Pretty old school, eh?  Just feel the power of the 1990s.

There are a lot of people running blogs in Gopher.  Really they just are directories of plain text files, ordered by date.  It is very pure, but, slightly boring.  So I looked at that list and asked myself if I could create a modern (lol) Gopher blog engine.

You can, of course, write servers that push out dynamic-generated content, but the clients only receive these static files.  Do you remember back when Perl5 was the way one would write CGI scripts that created "dynamic" HTML?  You can to the same thing here: make CGI scripts that create text files or GIF images.

In my conception, a modern gopher weblog engine would have text files of blog entries, a gallery of GIFs, and a commenting system.  Lacking any other gopher available method, the commenting system would be a Telnet session.

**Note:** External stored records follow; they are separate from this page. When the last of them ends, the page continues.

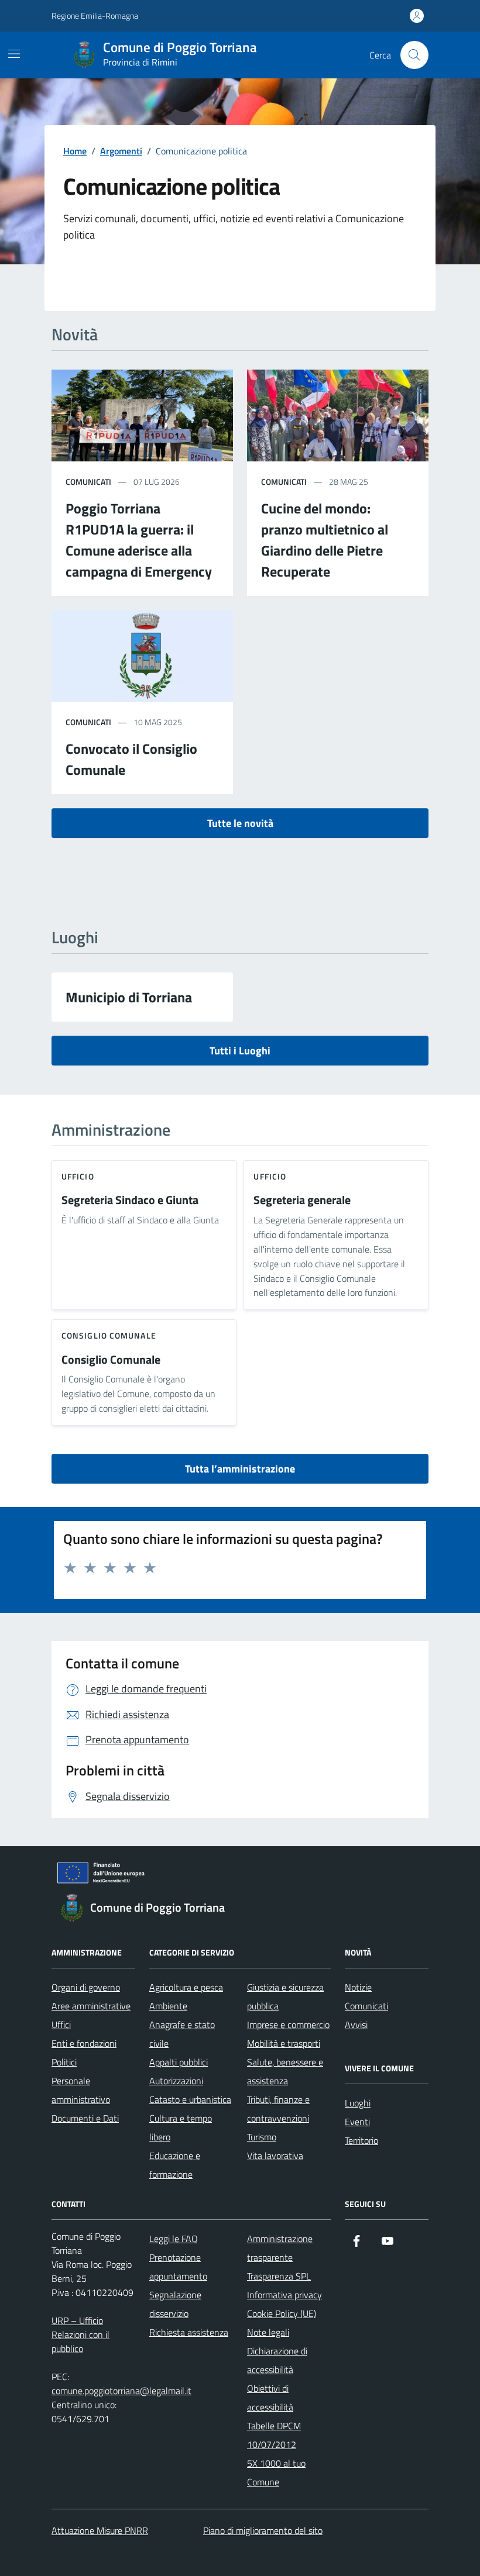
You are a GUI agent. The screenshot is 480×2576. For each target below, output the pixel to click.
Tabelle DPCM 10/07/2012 (274, 2435)
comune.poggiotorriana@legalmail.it (121, 2391)
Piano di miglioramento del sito (263, 2530)
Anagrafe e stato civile (182, 2034)
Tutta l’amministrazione (240, 1469)
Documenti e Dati (85, 2118)
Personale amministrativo (81, 2090)
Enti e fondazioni (84, 2043)
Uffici (61, 2025)
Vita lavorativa (275, 2156)
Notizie (358, 1987)
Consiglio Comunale (110, 1360)
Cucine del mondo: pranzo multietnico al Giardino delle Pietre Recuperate (324, 540)
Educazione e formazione (174, 2165)
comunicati (88, 481)
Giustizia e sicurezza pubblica (285, 1996)
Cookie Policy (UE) (281, 2313)
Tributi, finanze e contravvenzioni (278, 2108)
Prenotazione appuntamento (178, 2266)
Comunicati (366, 2006)
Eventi (357, 2122)
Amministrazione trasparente (280, 2248)
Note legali (268, 2332)
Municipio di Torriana (129, 997)
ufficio (77, 1176)
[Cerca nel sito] (414, 55)
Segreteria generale (302, 1200)
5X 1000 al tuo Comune (276, 2472)
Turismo (261, 2137)
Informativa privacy (284, 2295)
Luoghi (358, 2103)
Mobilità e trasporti (283, 2043)
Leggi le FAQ (173, 2239)
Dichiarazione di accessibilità (277, 2360)
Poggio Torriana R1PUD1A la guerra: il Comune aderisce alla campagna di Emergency (139, 540)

So I have picked up a couple of old ideas: a weblog software with a Gopher interface, a web gallery with a Gopher interface, and a tiny Telnet BBS where people can leave comments.  I've (re)started with the BBS, because it is the most ridiculous.

Monday, January 01, 2018

Writing as little as possible

My New Year's Resolution for 2018 is to start no new projects.  For 2018, I will only finish my many, many uncompleted projects.

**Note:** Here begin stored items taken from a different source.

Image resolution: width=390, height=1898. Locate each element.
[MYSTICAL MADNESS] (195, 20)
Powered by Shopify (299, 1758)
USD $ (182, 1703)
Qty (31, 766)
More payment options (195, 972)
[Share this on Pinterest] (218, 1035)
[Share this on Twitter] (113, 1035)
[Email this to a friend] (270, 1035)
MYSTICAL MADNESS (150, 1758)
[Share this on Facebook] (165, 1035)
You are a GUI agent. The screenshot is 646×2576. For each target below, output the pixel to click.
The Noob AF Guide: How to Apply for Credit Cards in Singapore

I've started up with one of my most pointless coding projects: a telnet BBS.  Writing a BBS in the late 1980's and early 1990's was something of a rite of passage.  Much like writing your own blog software was in the late 1990's and 2000's.

But going back to the idea of finishing things, I've given myself some additional constraints.
  • Write as little code as possible.
  • Use common libraries and components sensibly and liberally.
  • Bend my concept to the strengths and constraints created by the libraries and components, instead of wrangling them into matching my vision.
This ends up being very hard to do.  To be specific, it is very difficult to quash my ego and perfectionism; that perfectionism is why my repo has two dozens projects, of which only three are functional.

One of the forces that pushes me to write my own code, instead of using other people's code, is that reading and understanding other people's code and documentation is hard and it doesn't feel like an accomplishment.  To properly use another library, one really does need to put in the work of reading the docs and understanding their logic, which is deeply unsatisfying.

Will 2018 be the year I recover from Incompletion Syndrome?  Time will tell.